Pages

Sunday, December 11, 2011

Cabe

Sanggupkah kalian menyantap sesuatu tanpa cabe di dalamnya?  Apalagi kalau yang disantap makanan jenis bakso, soto, mi kuah. Ya ampun! Makan tanpa cabe itu buat saya ibarat masak sayur tanpa garam, pacaran dengan kekasih tetapi tak pernah menikmati kecupannya. Hehhe yang terakhir mah agak lebay.  Tetapi asli makan sesuatu tanpa ho hah ho hah itu sungguh garing, tawar, nggak berasa apa-apa rasanya.


Saya ingat ketika di bangku sekolah dasar,  kami punya acara  rujakan bareng teman-teman.  Ide rujakan  ini kami buat karena masing-masing punya pohon  sendiri, ada yang memiliki pepaya, mangga, jambu. Nenas dan timun, karena umumnya tidak kami miliki, maka membeli di pasar salah satu solusinya. Tapi biasanya saya yang berinisiatif membelinya. Nah, buah hasil  kebun masing-masing disatukan, lalu dibuatlah bumbu rujaknya. Asyik ya pesta rujakan ini?
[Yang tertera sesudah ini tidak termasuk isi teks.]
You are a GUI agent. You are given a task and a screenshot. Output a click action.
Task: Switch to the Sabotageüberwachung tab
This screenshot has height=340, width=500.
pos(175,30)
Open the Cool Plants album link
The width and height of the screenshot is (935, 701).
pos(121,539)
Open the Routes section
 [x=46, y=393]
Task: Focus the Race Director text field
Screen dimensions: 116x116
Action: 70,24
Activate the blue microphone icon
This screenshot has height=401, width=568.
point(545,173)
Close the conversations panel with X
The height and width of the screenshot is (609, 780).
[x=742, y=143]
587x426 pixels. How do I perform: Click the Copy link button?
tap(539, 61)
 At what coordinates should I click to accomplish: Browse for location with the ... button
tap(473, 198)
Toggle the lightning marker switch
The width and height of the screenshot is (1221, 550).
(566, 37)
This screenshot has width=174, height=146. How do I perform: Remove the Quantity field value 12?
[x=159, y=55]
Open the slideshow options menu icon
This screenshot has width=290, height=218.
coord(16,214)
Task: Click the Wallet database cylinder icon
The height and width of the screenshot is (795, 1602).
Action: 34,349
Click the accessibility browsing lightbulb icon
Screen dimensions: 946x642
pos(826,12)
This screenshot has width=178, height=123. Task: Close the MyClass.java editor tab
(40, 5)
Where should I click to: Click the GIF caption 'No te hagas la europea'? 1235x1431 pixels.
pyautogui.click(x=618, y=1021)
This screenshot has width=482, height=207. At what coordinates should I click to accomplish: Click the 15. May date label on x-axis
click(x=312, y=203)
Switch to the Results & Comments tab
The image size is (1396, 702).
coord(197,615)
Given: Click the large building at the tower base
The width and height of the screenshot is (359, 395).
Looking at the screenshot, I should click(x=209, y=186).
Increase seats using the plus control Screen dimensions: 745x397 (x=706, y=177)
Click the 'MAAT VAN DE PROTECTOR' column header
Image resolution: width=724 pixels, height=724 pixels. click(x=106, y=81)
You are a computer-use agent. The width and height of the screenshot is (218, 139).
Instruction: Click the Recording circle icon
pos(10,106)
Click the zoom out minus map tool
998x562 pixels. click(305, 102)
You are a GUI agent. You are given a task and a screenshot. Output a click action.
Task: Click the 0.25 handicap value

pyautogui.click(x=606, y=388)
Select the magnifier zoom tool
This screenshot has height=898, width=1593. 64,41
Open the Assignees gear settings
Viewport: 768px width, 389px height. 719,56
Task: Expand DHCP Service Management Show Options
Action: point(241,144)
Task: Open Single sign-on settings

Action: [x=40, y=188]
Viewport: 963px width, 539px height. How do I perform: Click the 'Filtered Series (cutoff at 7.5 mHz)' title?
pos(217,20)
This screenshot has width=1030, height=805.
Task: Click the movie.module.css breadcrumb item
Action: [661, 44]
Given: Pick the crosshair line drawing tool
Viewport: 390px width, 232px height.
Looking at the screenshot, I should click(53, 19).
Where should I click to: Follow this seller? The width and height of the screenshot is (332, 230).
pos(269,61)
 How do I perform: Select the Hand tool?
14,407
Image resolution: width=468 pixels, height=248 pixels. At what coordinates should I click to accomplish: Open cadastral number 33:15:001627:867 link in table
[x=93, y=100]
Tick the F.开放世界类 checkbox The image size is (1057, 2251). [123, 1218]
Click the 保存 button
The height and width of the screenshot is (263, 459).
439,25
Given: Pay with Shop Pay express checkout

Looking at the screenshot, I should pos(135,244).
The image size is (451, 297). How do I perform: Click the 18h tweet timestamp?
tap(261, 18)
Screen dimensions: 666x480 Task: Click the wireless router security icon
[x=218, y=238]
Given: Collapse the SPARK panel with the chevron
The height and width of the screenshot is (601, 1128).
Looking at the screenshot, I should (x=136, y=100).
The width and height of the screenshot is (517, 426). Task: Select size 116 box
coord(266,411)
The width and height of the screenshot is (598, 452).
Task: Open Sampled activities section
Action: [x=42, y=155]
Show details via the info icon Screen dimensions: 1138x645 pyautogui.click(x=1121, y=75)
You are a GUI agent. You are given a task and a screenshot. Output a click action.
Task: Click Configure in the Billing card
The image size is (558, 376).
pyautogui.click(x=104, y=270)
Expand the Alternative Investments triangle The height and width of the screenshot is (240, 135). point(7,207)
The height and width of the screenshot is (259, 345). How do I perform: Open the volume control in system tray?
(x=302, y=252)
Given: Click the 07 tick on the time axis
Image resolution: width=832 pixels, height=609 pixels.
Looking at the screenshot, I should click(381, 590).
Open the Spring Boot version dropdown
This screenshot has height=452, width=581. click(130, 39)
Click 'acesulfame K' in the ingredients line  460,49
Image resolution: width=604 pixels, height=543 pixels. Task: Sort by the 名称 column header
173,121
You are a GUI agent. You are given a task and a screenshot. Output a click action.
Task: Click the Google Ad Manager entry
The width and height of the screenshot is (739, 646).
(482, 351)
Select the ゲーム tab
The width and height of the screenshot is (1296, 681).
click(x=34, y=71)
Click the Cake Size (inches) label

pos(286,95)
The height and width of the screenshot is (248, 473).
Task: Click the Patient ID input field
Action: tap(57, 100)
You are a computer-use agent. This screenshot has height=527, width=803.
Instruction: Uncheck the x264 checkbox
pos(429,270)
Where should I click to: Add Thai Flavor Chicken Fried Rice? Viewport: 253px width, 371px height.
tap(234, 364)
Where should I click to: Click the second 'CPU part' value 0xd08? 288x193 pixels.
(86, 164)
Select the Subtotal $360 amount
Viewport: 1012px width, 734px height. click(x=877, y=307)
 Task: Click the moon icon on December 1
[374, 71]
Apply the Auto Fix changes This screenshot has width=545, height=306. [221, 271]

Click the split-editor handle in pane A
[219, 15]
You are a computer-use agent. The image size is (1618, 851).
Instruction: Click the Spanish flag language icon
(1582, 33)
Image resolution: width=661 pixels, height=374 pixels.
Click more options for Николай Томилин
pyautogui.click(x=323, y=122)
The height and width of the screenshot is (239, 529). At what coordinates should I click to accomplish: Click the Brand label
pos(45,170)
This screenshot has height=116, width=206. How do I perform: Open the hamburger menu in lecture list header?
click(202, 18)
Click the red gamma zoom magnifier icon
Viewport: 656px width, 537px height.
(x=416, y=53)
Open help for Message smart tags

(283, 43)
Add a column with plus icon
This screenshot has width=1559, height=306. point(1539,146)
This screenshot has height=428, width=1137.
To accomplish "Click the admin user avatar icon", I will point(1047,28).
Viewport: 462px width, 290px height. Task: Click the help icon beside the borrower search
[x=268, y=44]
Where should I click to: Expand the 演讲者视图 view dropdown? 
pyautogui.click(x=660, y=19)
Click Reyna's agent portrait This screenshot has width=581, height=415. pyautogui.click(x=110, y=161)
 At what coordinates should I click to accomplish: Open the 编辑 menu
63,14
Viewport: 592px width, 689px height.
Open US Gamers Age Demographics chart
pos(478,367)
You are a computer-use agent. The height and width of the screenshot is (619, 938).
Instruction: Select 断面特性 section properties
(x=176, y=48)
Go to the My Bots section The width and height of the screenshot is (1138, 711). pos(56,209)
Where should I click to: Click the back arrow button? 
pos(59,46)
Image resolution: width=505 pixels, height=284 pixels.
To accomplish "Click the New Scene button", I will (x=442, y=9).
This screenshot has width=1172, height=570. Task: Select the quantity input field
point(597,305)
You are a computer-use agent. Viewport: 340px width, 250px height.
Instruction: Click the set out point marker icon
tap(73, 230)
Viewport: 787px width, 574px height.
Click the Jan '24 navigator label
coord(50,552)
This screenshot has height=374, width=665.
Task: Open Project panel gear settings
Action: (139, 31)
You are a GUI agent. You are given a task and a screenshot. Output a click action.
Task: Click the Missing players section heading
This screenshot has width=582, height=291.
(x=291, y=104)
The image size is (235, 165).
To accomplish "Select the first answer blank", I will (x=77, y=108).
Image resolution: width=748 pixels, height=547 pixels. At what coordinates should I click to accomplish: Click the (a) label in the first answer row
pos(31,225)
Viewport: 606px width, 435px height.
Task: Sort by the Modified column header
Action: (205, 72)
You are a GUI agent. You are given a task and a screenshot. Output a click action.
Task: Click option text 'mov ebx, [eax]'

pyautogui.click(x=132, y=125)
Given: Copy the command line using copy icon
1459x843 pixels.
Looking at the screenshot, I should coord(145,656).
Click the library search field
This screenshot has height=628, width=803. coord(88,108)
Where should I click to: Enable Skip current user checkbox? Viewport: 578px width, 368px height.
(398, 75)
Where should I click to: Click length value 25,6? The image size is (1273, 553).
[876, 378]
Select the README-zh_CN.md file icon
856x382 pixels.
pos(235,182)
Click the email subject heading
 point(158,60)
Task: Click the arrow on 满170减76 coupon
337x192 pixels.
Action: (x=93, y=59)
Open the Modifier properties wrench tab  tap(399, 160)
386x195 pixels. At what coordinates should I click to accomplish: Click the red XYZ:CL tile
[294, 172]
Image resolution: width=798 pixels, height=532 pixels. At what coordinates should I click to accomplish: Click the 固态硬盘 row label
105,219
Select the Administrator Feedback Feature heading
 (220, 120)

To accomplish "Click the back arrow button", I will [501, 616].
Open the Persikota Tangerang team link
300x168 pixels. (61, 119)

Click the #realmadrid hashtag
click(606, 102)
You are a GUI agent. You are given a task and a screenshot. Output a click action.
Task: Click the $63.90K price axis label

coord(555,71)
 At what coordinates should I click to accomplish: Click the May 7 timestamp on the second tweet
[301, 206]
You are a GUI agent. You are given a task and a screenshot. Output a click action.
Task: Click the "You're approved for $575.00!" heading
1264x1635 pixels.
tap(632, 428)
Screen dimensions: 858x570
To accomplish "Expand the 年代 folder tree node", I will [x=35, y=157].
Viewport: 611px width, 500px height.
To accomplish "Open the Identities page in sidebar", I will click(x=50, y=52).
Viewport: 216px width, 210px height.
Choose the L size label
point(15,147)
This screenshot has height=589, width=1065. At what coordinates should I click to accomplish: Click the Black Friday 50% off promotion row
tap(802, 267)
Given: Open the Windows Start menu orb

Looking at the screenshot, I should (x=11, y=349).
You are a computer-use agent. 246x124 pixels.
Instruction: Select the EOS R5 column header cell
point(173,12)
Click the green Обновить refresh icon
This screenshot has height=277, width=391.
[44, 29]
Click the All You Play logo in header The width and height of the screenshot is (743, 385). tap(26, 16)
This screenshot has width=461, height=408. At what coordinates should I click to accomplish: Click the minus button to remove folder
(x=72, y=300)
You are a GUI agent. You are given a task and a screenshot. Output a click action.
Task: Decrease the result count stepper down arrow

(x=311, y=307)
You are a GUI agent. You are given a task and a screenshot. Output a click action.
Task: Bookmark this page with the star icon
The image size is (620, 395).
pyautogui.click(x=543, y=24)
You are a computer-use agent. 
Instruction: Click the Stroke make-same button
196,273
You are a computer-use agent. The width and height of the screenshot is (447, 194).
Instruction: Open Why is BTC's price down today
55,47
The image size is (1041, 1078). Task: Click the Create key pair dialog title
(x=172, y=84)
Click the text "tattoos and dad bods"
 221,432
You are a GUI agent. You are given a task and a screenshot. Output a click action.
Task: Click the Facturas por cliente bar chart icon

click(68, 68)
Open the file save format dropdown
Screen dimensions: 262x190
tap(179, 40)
Di kampung saya, rujakan lebih popular dengan sebutan lutisan. Sebelum menentukan siapa pembuat bumbunya, saya bersama membuat ritual hompimpahalaiyumgambreng. Hasil akhirnya pingsutan yang kalah akan menjadi pembuat lutisan. Pembuat lutisan juga disesuaikan dengan si pembuat. Kami yang menang cuma pasrah bongkokan dengan pembuat bumbu. Di larang protes jika bumbu rujak rasanya tidak enak.

Apa hubungannya dengan cabe? Tentu ada. Secara umum bumbu lutisan terdiri dari gula merah, cabe, asem, bawang putih, dan kacang tanah yang digoreng. Tetapi ada yang punya kebiasaan menambahkan kencur agar segar. Ada pula yang menambahkan  terasi, agar aromanya lebih kuat dan rasanya lebih bernas. Nah, cabe inilah yang menentukan  “serunya”  rujakan bersama di masa kecil saya.


Saya masih ingat, di kampung saya Sumatera Selatan itu, ukuran cabe itu bukan berapa biji untuk satu kali lutisan? Tetapi berapa kilogram cabe yang akan dimasukkan dalam rmuan lutis? Bayangkan saja kepedasannya. Kalau bumbu lutisan biasanya warna dominannya adalah coklat gula Jawa, maka lutisan bikinan kelompok masa kecil kami berwarna merah saga.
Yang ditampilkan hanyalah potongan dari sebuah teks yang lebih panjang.